Mal-estar e ensinar a ensinar



         Quando lemos essa expressão ENSINAR A ENSINAR certamente, nos primeiros momentos, nos deparamos com um ponto de interrogação. Como assim? O que quer dizer isso?

         Trata-se de uma questão bem pontual que ouço quase que comumente das estagiárias do curso de Pedagogia no qual sou docente: quem vai me ensinar a ensinar?

         Pois então, esse é o ponto para o qual escrevo esse texto – alguém vai ter que ajudar esse aluno na sua caminhada de construção da sua profissão.

         Reportando-nos a nossa vida pregressa, principalmente em relação a nossa profissão de professor, em algum momento tivemos que ser estagiários. Gostando ou não, querendo ou não, a profissão exige essa prática. Sabe-se inclusive de pessoas simpatizantes da profissão que deixam de lado seu sonho de ensinar em virtude dessa etapa que é um momento decisivo e trabalhoso em sua vida acadêmica.

=== Dados extraídos ===
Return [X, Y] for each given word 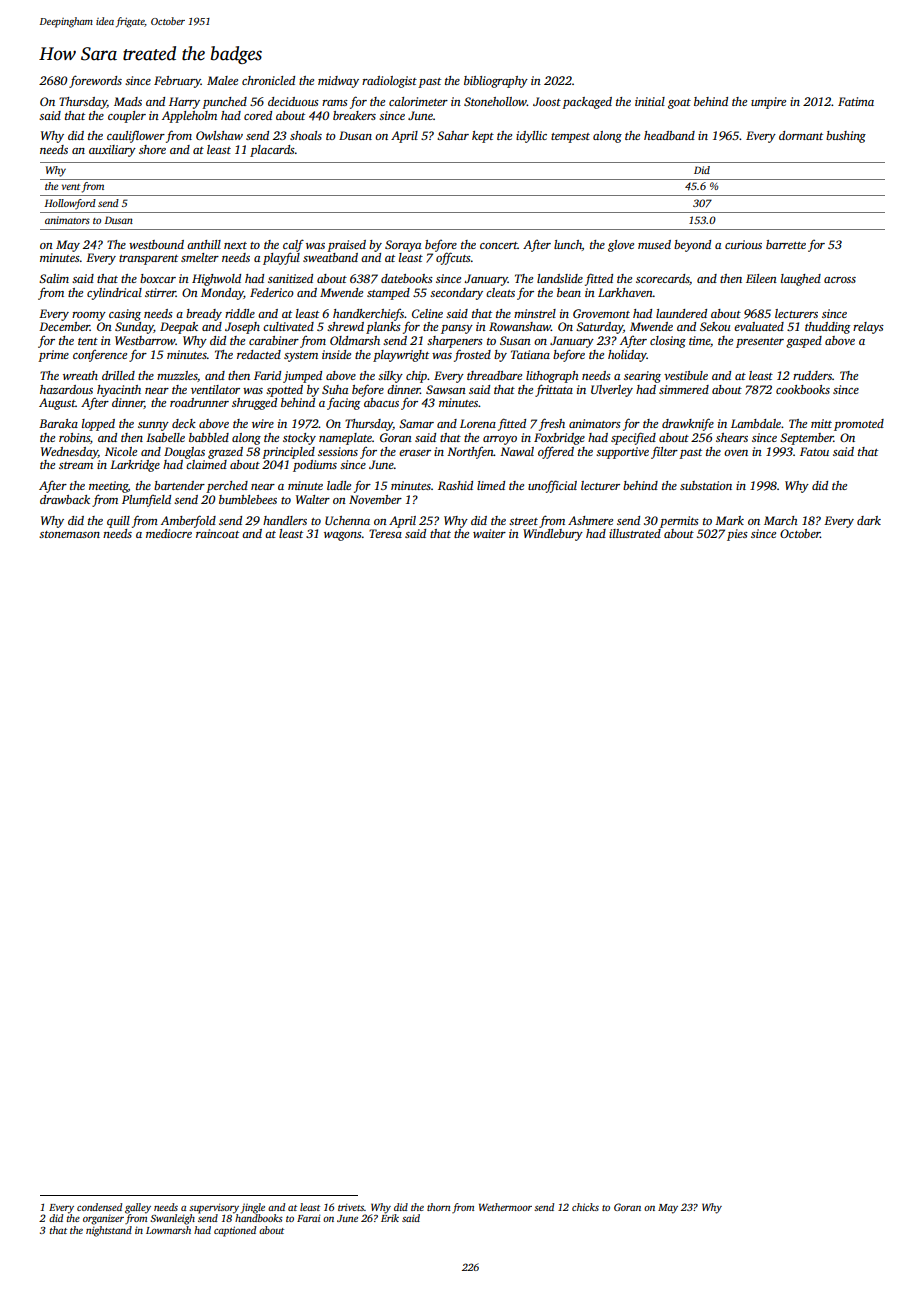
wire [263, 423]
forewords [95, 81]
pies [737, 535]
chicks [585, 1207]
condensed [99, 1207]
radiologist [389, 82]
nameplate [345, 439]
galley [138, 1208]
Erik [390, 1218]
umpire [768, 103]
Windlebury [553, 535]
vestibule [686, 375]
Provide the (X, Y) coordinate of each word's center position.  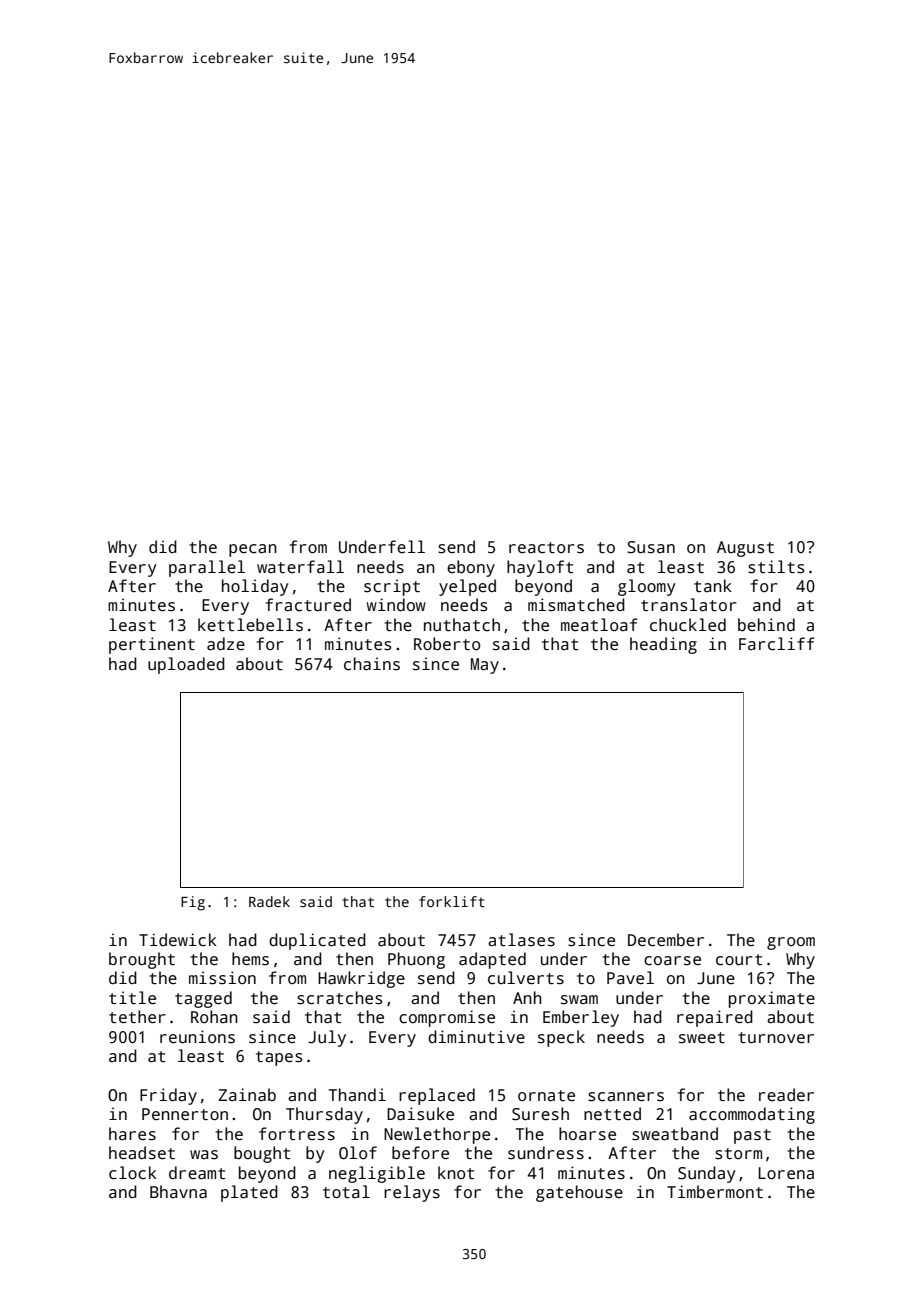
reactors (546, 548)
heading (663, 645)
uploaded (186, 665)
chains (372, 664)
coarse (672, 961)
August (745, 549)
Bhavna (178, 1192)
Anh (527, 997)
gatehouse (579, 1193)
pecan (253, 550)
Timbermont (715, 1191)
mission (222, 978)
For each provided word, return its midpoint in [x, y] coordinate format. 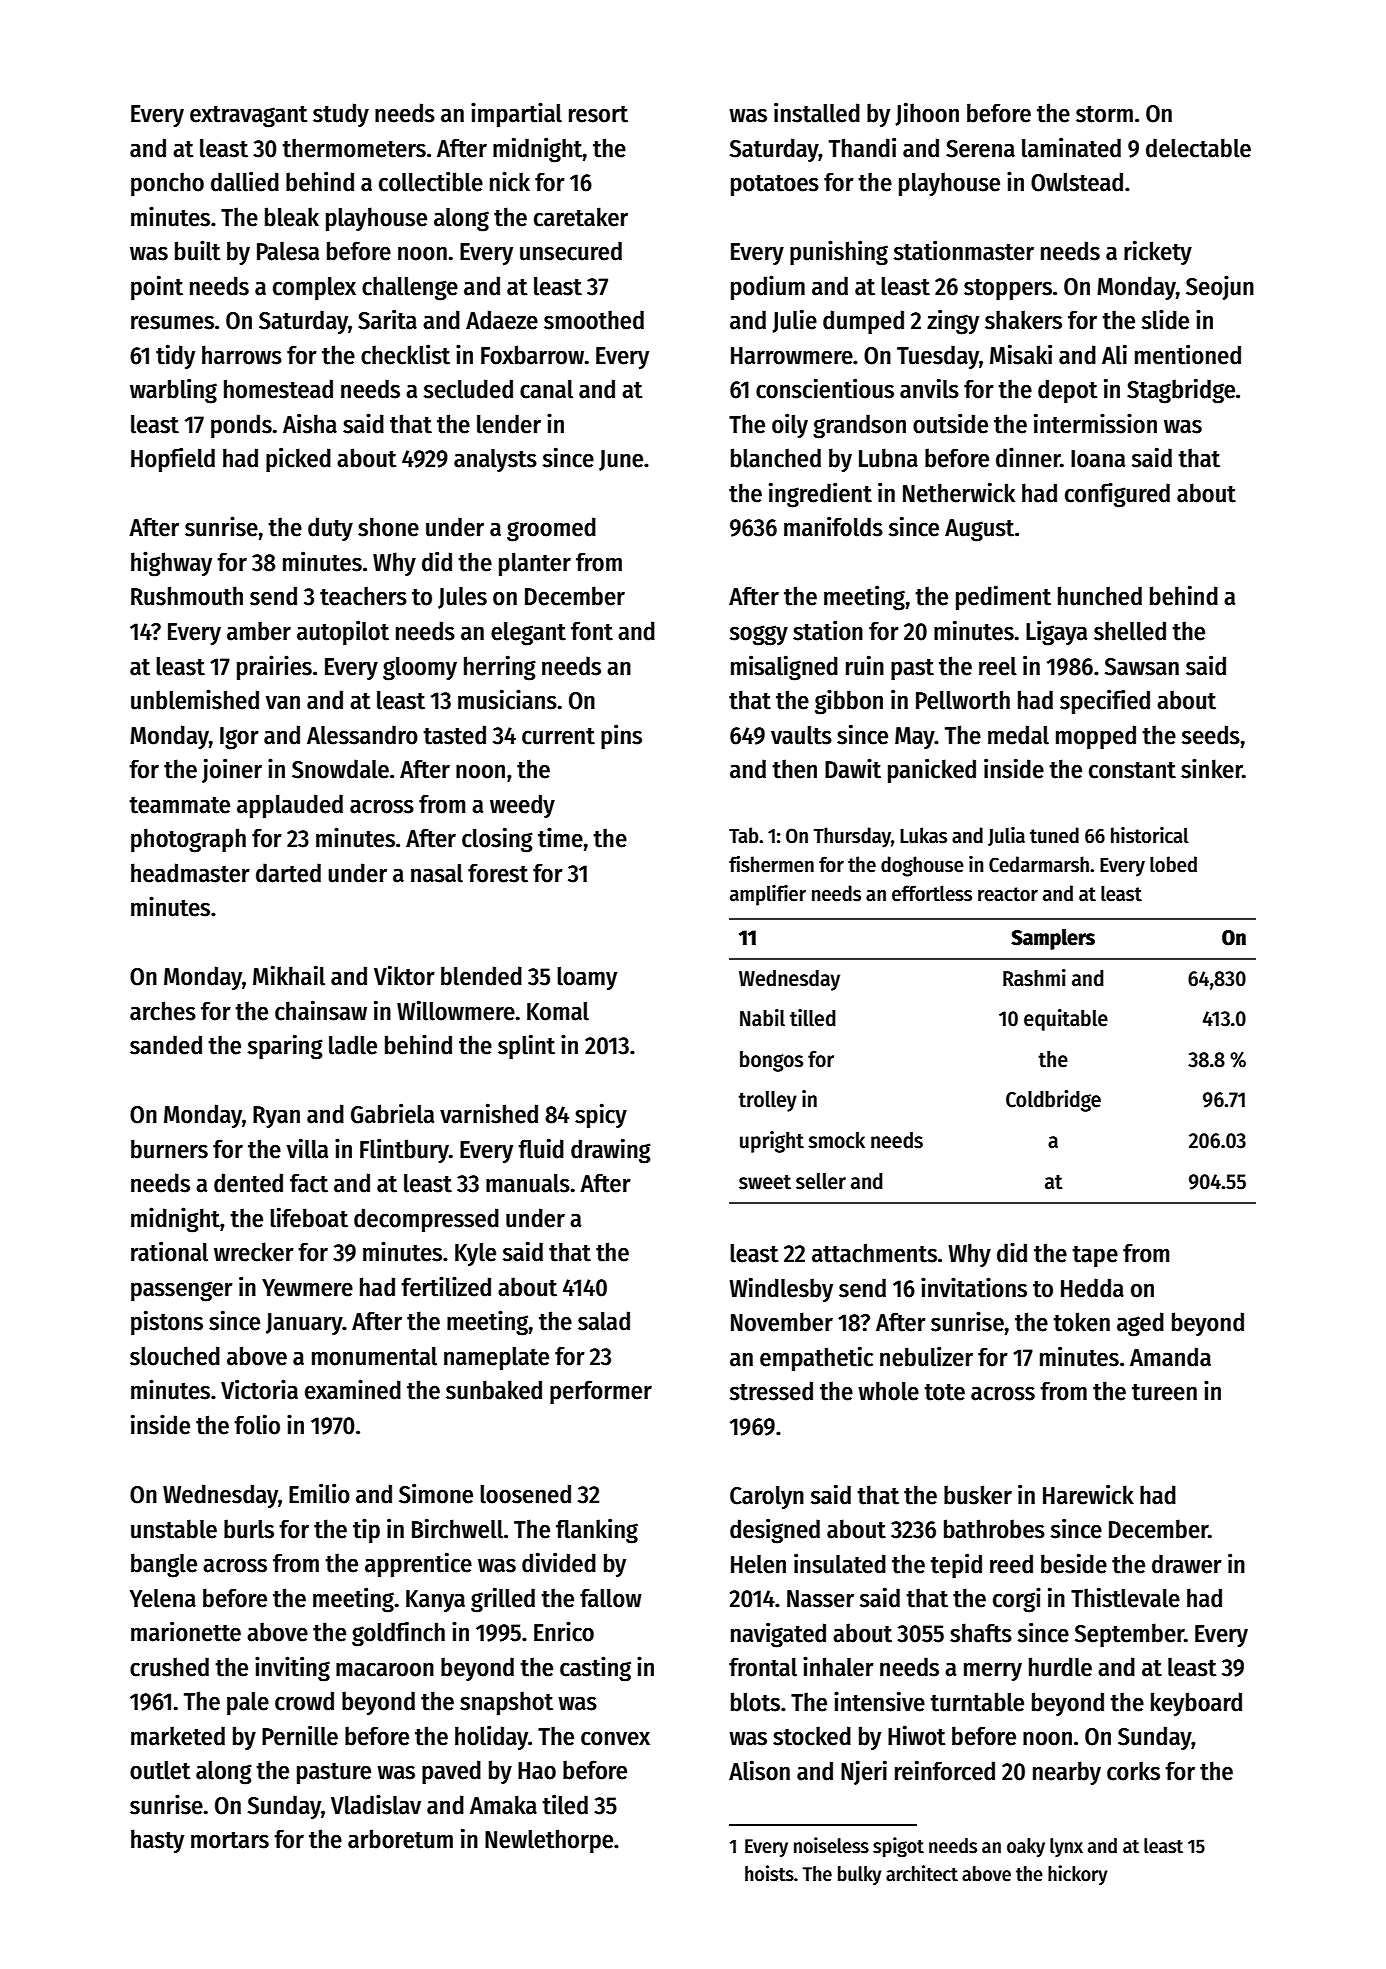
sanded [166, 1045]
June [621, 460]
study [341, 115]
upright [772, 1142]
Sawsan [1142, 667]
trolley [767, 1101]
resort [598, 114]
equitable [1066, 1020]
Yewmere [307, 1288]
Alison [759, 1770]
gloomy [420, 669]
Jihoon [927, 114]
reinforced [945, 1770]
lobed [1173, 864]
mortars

=== Instruções da tarefa ===
Reproduza sem alterações o trecho do texto sobre ensinar a ensinar, começando nas palavras "Mal-estar e ensinar" e parando depois de "ensinar a ensinar?". Baseie-se somente no texto.

=== Resolução do problema ===
Mal-estar e ensinar a ensinar



         Quando lemos essa expressão ENSINAR A ENSINAR certamente, nos primeiros momentos, nos deparamos com um ponto de interrogação. Como assim? O que quer dizer isso?

         Trata-se de uma questão bem pontual que ouço quase que comumente das estagiárias do curso de Pedagogia no qual sou docente: quem vai me ensinar a ensinar?